Natalie had expected Andrew to be delighted about Dan buying the place, but in fact he wasn’t. It made him uneasy, for some reason. When Jen first rang him to tell him that Dan had offered to buy the house, he laughed it off.

‘It’ll never happen,’ he said to Nat over dinner. ‘You know what he’s like. When we saw him at Christmas he was talking about the Italian Riviera, remember, or was it Costa de la Luz? And next week it’ll be Croatia, or an island in the Caribbean or something.’ Then when Jen rang and said it was all finalised, contracts exchanged, money in the bank, he was pissed off. ‘He’ll ruin the place,’ he grumbled. ‘There’ll be plasma screens in all the rooms, skylights in the roof. A bloody hot tub. Just you watch.’

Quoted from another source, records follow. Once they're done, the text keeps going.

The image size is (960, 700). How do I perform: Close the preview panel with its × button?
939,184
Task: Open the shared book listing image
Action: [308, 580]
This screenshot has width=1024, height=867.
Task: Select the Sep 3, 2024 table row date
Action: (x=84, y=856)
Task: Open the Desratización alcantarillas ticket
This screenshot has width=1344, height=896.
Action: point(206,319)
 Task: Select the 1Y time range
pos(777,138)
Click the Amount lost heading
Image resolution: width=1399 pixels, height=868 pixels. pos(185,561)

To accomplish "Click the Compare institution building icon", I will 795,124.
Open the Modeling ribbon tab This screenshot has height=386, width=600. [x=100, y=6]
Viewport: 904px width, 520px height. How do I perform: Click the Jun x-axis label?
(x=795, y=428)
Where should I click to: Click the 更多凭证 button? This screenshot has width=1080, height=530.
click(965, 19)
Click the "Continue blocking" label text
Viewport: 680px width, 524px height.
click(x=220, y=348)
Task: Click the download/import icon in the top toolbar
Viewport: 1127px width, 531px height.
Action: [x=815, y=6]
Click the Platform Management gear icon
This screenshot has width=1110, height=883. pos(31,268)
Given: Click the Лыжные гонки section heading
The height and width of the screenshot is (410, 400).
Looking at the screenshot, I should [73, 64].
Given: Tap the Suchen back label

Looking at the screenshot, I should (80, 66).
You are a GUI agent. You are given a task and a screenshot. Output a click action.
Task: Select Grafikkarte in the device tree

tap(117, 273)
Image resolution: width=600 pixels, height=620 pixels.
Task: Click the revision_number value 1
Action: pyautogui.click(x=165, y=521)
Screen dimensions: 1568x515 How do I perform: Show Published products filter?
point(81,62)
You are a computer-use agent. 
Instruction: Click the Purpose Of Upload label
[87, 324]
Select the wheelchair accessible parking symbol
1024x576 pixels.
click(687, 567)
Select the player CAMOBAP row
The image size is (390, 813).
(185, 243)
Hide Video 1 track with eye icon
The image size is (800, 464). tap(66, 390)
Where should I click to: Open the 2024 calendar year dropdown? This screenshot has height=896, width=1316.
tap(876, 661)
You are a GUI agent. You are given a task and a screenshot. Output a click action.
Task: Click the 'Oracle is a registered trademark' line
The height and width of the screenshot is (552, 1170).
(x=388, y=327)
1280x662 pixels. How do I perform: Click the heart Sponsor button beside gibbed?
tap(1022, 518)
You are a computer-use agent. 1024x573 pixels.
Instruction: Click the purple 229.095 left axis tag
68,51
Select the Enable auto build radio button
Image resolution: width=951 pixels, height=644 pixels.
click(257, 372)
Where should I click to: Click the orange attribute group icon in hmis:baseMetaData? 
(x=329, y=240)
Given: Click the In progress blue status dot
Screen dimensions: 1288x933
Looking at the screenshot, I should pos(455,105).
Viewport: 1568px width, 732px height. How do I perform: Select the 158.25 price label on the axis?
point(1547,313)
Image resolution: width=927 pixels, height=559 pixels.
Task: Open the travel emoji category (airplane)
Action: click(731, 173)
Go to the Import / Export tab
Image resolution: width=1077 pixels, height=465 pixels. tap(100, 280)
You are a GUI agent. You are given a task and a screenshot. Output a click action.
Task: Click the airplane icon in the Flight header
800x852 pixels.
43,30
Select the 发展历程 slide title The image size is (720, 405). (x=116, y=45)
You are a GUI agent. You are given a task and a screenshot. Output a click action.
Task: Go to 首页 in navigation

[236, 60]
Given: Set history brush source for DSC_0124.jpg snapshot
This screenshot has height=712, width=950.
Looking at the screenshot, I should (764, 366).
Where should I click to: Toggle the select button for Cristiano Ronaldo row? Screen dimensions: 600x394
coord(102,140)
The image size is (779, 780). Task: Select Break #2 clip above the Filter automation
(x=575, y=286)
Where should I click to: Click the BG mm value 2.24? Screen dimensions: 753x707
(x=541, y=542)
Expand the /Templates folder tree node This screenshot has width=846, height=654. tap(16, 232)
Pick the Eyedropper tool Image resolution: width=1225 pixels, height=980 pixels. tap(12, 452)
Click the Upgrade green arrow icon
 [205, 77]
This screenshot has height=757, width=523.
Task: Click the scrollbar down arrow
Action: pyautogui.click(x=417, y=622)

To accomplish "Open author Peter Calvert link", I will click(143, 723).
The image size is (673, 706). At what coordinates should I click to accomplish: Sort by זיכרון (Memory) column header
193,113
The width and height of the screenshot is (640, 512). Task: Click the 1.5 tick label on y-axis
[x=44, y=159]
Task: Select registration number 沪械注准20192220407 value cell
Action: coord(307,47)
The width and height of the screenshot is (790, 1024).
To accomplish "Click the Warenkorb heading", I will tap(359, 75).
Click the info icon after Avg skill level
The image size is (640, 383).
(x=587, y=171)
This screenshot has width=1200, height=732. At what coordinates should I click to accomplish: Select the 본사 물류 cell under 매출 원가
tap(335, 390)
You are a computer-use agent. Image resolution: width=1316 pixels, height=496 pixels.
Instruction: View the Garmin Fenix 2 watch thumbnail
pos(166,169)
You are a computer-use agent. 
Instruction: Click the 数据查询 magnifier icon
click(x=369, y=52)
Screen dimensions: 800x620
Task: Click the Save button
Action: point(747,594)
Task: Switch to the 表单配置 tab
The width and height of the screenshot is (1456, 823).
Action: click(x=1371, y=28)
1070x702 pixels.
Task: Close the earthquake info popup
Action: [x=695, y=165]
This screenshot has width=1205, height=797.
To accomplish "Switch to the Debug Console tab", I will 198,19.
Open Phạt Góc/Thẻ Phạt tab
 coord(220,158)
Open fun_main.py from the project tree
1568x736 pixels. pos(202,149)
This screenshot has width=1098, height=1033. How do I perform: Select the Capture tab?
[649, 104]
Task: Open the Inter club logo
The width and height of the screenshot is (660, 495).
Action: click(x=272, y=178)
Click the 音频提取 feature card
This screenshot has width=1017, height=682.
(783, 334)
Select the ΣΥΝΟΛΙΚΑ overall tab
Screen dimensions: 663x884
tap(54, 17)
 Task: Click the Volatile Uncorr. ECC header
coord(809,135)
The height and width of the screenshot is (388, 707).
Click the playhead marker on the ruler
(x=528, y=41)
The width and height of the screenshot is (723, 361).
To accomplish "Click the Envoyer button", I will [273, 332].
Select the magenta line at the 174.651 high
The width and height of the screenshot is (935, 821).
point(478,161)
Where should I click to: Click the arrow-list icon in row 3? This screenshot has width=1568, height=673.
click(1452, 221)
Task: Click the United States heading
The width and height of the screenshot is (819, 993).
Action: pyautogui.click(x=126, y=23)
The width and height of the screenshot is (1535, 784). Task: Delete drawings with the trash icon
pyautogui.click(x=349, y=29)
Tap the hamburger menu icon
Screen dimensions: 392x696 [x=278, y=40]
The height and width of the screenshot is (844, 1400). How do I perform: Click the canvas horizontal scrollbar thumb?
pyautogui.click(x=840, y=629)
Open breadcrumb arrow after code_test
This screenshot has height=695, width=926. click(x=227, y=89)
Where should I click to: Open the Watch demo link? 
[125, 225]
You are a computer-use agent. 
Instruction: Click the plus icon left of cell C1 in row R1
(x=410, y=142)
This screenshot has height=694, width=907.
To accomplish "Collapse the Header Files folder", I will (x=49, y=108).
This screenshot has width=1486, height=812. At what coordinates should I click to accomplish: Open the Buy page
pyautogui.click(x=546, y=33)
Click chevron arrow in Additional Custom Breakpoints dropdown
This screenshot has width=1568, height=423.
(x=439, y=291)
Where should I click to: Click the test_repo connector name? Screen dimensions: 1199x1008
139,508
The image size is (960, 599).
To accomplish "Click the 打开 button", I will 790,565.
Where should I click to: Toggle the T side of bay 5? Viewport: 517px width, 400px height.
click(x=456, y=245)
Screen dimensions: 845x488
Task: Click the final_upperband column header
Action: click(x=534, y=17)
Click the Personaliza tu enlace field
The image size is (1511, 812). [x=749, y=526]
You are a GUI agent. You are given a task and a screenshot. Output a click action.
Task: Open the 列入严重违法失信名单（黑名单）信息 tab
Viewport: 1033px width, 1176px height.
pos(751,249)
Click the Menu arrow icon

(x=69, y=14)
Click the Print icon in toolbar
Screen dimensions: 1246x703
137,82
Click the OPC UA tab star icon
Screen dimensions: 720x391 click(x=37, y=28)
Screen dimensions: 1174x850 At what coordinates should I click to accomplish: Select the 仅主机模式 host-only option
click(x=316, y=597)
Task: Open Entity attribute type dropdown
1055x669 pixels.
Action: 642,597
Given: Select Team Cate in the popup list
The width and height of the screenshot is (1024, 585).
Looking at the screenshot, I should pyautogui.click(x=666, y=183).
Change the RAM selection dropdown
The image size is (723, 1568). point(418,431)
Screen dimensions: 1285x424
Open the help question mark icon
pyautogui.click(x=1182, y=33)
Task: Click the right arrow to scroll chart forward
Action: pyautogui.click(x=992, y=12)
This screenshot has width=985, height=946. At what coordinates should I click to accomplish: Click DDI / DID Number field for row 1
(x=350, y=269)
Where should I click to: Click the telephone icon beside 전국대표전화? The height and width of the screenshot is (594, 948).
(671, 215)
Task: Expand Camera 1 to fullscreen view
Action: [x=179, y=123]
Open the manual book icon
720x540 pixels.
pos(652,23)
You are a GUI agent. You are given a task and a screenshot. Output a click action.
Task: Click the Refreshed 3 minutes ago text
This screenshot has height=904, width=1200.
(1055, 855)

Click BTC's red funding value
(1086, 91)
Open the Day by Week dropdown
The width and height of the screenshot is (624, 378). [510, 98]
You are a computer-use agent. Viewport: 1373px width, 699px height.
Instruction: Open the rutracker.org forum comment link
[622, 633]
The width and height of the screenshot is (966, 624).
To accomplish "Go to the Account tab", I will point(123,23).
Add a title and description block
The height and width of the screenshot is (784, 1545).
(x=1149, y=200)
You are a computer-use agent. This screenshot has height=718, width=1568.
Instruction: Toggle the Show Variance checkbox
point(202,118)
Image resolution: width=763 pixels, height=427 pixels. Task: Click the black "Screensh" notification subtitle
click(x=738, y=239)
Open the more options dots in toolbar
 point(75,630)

There were no plasma screens in the living room or the kitchen, and no immediate evidence of a hot tub. Dan did seem to have had a speaker system installed, because Natalie noticed that you could hear the strains of Adele wherever you went. It was very tidy and very clean, tidier and cleaner, Nat thought, than when Jen had been staying here. Nat wondered whether he’d got himself a maid.

Dan looked well, too, tanned and slim. He pressed cold drinks into their hands and fussed over the girls, going into charm overdrive, telling them how lovely they looked, just like their mum. The pair of them looked happier than they had since Heathrow; meeting the film director was pretty much the only thing they’d been looking forward to about this trip.